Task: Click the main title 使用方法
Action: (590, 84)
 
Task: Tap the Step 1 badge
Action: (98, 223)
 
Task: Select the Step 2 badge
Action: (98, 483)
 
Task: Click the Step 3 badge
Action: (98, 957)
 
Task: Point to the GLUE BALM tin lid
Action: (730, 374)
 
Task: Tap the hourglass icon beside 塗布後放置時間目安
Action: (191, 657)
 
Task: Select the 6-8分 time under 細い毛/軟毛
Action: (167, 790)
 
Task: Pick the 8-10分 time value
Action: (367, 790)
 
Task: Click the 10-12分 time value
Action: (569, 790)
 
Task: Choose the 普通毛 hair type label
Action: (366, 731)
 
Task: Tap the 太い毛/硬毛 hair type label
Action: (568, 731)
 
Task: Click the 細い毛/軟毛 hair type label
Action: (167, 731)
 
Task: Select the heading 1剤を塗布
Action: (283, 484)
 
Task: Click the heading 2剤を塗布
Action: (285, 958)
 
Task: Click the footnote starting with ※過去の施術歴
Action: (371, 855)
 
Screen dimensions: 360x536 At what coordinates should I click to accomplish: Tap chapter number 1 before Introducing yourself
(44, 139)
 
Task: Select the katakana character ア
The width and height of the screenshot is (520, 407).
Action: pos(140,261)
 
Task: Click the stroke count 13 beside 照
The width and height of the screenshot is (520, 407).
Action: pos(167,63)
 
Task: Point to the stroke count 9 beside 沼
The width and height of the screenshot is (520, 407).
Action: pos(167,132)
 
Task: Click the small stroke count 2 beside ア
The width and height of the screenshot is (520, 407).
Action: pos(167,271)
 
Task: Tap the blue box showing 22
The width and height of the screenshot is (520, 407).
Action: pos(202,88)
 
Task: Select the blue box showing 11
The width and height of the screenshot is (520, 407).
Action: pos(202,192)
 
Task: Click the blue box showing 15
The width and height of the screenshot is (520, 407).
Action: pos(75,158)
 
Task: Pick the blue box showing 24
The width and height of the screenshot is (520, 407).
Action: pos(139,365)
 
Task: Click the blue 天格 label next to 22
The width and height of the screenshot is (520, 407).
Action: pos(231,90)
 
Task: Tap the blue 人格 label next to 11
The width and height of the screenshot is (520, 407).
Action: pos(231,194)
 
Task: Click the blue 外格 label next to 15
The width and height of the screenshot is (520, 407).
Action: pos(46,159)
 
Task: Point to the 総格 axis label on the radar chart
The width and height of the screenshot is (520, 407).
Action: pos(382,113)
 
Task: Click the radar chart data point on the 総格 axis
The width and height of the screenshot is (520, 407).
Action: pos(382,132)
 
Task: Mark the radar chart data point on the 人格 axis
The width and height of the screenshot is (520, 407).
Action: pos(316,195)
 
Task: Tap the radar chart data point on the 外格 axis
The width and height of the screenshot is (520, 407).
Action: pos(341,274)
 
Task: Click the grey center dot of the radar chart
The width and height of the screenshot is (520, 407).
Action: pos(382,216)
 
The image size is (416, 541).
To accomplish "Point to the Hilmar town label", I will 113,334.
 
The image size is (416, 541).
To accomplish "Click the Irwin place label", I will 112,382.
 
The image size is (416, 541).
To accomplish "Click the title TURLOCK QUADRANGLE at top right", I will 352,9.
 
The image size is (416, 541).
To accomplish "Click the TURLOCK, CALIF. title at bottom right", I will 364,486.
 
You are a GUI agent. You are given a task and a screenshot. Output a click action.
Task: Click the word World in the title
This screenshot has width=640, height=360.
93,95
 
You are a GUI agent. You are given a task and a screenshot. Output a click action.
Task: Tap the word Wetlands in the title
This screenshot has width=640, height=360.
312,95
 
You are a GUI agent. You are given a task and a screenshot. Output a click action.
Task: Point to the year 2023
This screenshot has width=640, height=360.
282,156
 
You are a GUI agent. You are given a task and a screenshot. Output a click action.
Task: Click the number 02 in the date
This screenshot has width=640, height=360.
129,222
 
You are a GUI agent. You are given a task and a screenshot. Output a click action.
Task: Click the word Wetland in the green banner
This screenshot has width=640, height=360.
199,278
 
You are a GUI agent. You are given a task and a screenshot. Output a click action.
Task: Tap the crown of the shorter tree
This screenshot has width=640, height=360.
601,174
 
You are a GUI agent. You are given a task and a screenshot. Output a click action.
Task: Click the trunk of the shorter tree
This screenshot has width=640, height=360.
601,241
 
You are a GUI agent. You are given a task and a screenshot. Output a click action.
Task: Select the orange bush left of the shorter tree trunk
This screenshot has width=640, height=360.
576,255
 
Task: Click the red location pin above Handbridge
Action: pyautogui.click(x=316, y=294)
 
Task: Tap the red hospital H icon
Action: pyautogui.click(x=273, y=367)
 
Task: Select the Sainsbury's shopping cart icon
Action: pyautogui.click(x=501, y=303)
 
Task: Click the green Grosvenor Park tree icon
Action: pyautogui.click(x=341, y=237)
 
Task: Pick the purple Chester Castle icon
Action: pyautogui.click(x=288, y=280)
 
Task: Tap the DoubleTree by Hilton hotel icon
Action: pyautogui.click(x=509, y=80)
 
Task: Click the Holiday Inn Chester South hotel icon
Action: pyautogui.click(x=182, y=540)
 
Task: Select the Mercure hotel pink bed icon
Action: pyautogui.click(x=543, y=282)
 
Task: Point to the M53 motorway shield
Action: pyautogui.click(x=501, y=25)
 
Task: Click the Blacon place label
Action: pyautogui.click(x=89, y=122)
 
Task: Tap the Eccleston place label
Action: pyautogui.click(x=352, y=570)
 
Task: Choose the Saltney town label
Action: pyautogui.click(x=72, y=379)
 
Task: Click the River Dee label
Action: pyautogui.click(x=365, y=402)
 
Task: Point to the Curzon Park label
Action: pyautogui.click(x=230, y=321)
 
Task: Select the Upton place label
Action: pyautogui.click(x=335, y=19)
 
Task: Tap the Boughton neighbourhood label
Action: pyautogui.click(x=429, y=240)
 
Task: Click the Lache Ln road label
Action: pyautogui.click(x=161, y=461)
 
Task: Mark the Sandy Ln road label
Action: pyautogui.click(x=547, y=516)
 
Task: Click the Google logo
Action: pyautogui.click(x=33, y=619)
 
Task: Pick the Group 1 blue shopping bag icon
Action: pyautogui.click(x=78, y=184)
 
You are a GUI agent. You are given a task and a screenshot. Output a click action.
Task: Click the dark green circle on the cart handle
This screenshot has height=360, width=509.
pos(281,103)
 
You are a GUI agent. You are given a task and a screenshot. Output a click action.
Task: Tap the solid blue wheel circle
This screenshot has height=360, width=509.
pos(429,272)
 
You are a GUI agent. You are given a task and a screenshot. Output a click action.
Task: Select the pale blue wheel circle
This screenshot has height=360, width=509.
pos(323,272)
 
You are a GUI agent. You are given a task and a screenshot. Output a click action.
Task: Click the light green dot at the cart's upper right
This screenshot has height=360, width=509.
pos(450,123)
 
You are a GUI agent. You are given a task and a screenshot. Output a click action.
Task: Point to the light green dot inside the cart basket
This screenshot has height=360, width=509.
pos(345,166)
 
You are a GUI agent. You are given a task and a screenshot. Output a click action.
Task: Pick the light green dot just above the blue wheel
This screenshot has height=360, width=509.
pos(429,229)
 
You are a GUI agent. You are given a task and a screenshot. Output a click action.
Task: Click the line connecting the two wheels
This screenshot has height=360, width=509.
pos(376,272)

_ _ _ _ _

Reproduce every one of the lines above verbatim, from first to last.

» Answer to this problem:
Task: Click the main title 使用方法
Action: (590, 84)
 
Task: Tap the Step 1 badge
Action: (98, 223)
 
Task: Select the Step 2 badge
Action: (98, 483)
 
Task: Click the Step 3 badge
Action: (98, 957)
 
Task: Point to the GLUE BALM tin lid
Action: (730, 374)
 
Task: Tap the hourglass icon beside 塗布後放置時間目安
Action: (191, 657)
 
Task: Select the 6-8分 time under 細い毛/軟毛
Action: (167, 790)
 
Task: Pick the 8-10分 time value
Action: (367, 790)
 
Task: Click the 10-12分 time value
Action: (569, 790)
 
Task: Choose the 普通毛 hair type label
Action: (366, 731)
 
Task: Tap the 太い毛/硬毛 hair type label
Action: (568, 731)
 
Task: Click the 細い毛/軟毛 hair type label
Action: (167, 731)
 
Task: Select the heading 1剤を塗布
Action: (283, 484)
 
Task: Click the heading 2剤を塗布
Action: (285, 958)
 
Task: Click the footnote starting with ※過去の施術歴
Action: (371, 855)
 
Screen dimensions: 360x536 At what coordinates should I click to accomplish: Tap chapter number 1 before Introducing yourself
(44, 139)
 
Task: Select the katakana character ア
The width and height of the screenshot is (520, 407).
Action: pos(140,261)
 
Task: Click the stroke count 13 beside 照
The width and height of the screenshot is (520, 407).
Action: pos(167,63)
 
Task: Point to the stroke count 9 beside 沼
The width and height of the screenshot is (520, 407).
Action: pos(167,132)
 
Task: Click the small stroke count 2 beside ア
The width and height of the screenshot is (520, 407).
Action: pos(167,271)
 
Task: Tap the blue box showing 22
The width and height of the screenshot is (520, 407).
Action: pos(202,88)
 
Task: Select the blue box showing 11
The width and height of the screenshot is (520, 407).
Action: pos(202,192)
 
Task: Click the blue box showing 15
The width and height of the screenshot is (520, 407).
Action: pos(75,158)
 
Task: Pick the blue box showing 24
The width and height of the screenshot is (520, 407).
Action: pos(139,365)
 
Task: Click the blue 天格 label next to 22
The width and height of the screenshot is (520, 407).
Action: pos(231,90)
 
Task: Tap the blue 人格 label next to 11
The width and height of the screenshot is (520, 407).
Action: pos(231,194)
 
Task: Click the blue 外格 label next to 15
The width and height of the screenshot is (520, 407).
Action: pos(46,159)
 
Task: Point to the 総格 axis label on the radar chart
The width and height of the screenshot is (520, 407).
Action: pos(382,113)
 
Task: Click the radar chart data point on the 総格 axis
The width and height of the screenshot is (520, 407).
Action: pos(382,132)
 
Task: Mark the radar chart data point on the 人格 axis
The width and height of the screenshot is (520, 407).
Action: pos(316,195)
 
Task: Tap the radar chart data point on the 外格 axis
The width and height of the screenshot is (520, 407).
Action: pos(341,274)
 
Task: Click the grey center dot of the radar chart
The width and height of the screenshot is (520, 407).
Action: pos(382,216)
 
The image size is (416, 541).
To accomplish "Point to the Hilmar town label", I will 113,334.
 
The image size is (416, 541).
To accomplish "Click the Irwin place label", I will 112,382.
 
The image size is (416, 541).
To accomplish "Click the title TURLOCK QUADRANGLE at top right", I will 352,9.
 
The image size is (416, 541).
To accomplish "Click the TURLOCK, CALIF. title at bottom right", I will 364,486.
 
You are a GUI agent. You are given a task and a screenshot. Output a click action.
Task: Click the word World in the title
This screenshot has width=640, height=360.
93,95
 
You are a GUI agent. You are given a task and a screenshot. Output a click action.
Task: Tap the word Wetlands in the title
This screenshot has width=640, height=360.
312,95
 
You are a GUI agent. You are given a task and a screenshot. Output a click action.
Task: Point to the year 2023
This screenshot has width=640, height=360.
282,156
 
You are a GUI agent. You are given a task and a screenshot. Output a click action.
Task: Click the number 02 in the date
This screenshot has width=640, height=360.
129,222
 
You are a GUI agent. You are given a task and a screenshot. Output a click action.
Task: Click the word Wetland in the green banner
This screenshot has width=640, height=360.
199,278
 
You are a GUI agent. You are given a task and a screenshot. Output a click action.
Task: Tap the crown of the shorter tree
This screenshot has width=640, height=360.
601,174
 
You are a GUI agent. You are given a task and a screenshot. Output a click action.
Task: Click the trunk of the shorter tree
This screenshot has width=640, height=360.
601,241
 
You are a GUI agent. You are given a task and a screenshot. Output a click action.
Task: Select the orange bush left of the shorter tree trunk
This screenshot has width=640, height=360.
576,255
 
Task: Click the red location pin above Handbridge
Action: pyautogui.click(x=316, y=294)
 
Task: Tap the red hospital H icon
Action: pyautogui.click(x=273, y=367)
 
Task: Select the Sainsbury's shopping cart icon
Action: pyautogui.click(x=501, y=303)
 
Task: Click the green Grosvenor Park tree icon
Action: pyautogui.click(x=341, y=237)
 
Task: Pick the purple Chester Castle icon
Action: pyautogui.click(x=288, y=280)
 
Task: Tap the DoubleTree by Hilton hotel icon
Action: pyautogui.click(x=509, y=80)
 
Task: Click the Holiday Inn Chester South hotel icon
Action: pyautogui.click(x=182, y=540)
 
Task: Select the Mercure hotel pink bed icon
Action: pyautogui.click(x=543, y=282)
 
Task: Point to the M53 motorway shield
Action: pyautogui.click(x=501, y=25)
 
Task: Click the Blacon place label
Action: pyautogui.click(x=89, y=122)
 
Task: Tap the Eccleston place label
Action: pyautogui.click(x=352, y=570)
 
Task: Choose the Saltney town label
Action: pyautogui.click(x=72, y=379)
 
Task: Click the River Dee label
Action: pyautogui.click(x=365, y=402)
 
Task: Point to the Curzon Park label
Action: pyautogui.click(x=230, y=321)
 
Task: Select the Upton place label
Action: pyautogui.click(x=335, y=19)
 
Task: Tap the Boughton neighbourhood label
Action: pyautogui.click(x=429, y=240)
 
Task: Click the Lache Ln road label
Action: pyautogui.click(x=161, y=461)
 
Task: Mark the Sandy Ln road label
Action: pyautogui.click(x=547, y=516)
 
Task: Click the Google logo
Action: pyautogui.click(x=33, y=619)
 
Task: Pick the Group 1 blue shopping bag icon
Action: pyautogui.click(x=78, y=184)
 
You are a GUI agent. You are given a task and a screenshot. Output a click action.
Task: Click the dark green circle on the cart handle
This screenshot has height=360, width=509.
pos(281,103)
 
You are a GUI agent. You are given a task and a screenshot. Output a click action.
Task: Tap the solid blue wheel circle
This screenshot has height=360, width=509.
pos(429,272)
 
You are a GUI agent. You are given a task and a screenshot. Output a click action.
Task: Select the pale blue wheel circle
This screenshot has height=360, width=509.
pos(323,272)
 
You are a GUI agent. You are given a task and a screenshot. Output a click action.
Task: Click the light green dot at the cart's upper right
This screenshot has height=360, width=509.
pos(450,123)
 
You are a GUI agent. You are given a task and a screenshot. Output a click action.
Task: Point to the light green dot inside the cart basket
This screenshot has height=360, width=509.
pos(345,166)
 
You are a GUI agent. You are given a task and a screenshot. Output a click action.
Task: Pick the light green dot just above the blue wheel
This screenshot has height=360, width=509.
pos(429,229)
 
You are a GUI agent. You are given a task and a screenshot. Output a click action.
Task: Click the line connecting the two wheels
This screenshot has height=360, width=509.
pos(376,272)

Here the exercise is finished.